Nobody with a solution to puzzle 150/151:? I was trying to solve it but wasn't yet successfull so far. We need bijections \\( [S \times T,X] \rightarrow [(S,T),G(X)] \\) and \\( [G(X),(S,T)] \rightarrow [X,S \times T] \\) for a certain functor \\( G: \textbf{Set} \rightarrow \textbf{Set}^2 \\).

I think we can use the universal property of the product: If I choose a set X together with maps \\( h_S: X \rightarrow S \\) and \\( h_T: X \rightarrow T \\) then there is exactly one \\( h: X \rightarrow S \times T \\) such that \\( h_S = pr_S \circ h \\) and \\( h_T = pr_T \circ h \\) whereafter the \\( pr_i \\) are the respective projection from the product to its components.

If I choose any X and maps to S and T then \\( G(X):=(X_1,X_2) \\) with \\( X_1 := h_S^{-1}(S) \\), \\( X_2 := h_T^{-1}(T) \\). There is exactly one \\( h: X \rightarrow S \times T \\) that maps under G to \\( h'=(h'_1,h'_2): G(X) \rightarrow (S,T) \\). So there are so much left adjoints of SxT as there are pairs of maps from X to S and T, for every X. ??? A lot of adjoints....

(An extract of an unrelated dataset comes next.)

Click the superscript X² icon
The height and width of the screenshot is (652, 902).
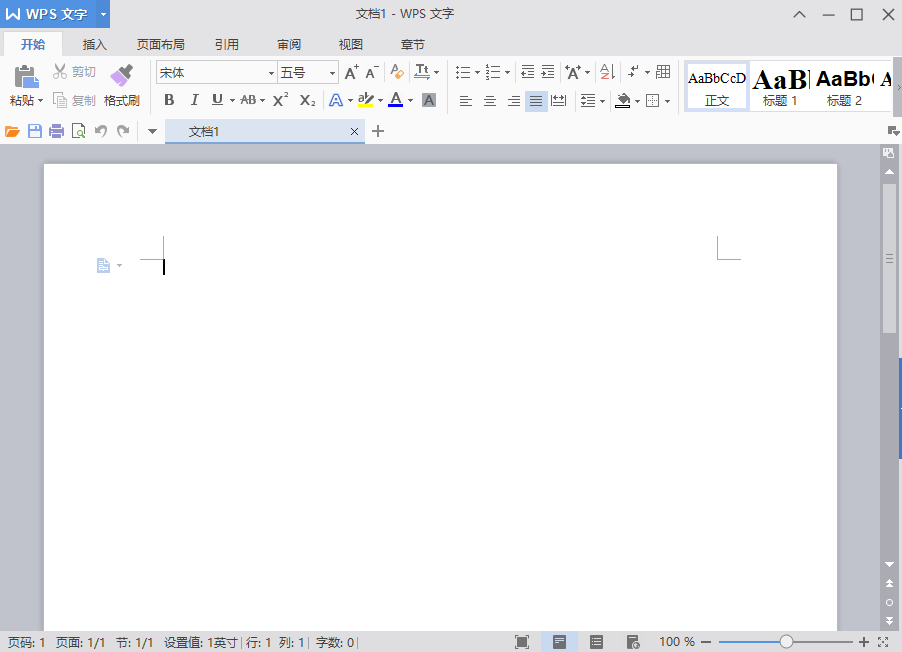pyautogui.click(x=280, y=100)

In the other direction, if we start with a pair \\( (X_1,X_2) \\) in \\( \textbf{Set}^2 \\) and a map \\( (h'_1,h'_2) \\), we get a map \\( F((h'_1,h'_2)): X_1 \times X_2 \rightarrow S \times T \\) as F is contravariant. But we cannot find the \\( h_1 \\) and \\( h_2 \\) which belongs to \\( F((h'_1,h'_2)) \\). So I guess that there is no right adjoints. But I'm not sure...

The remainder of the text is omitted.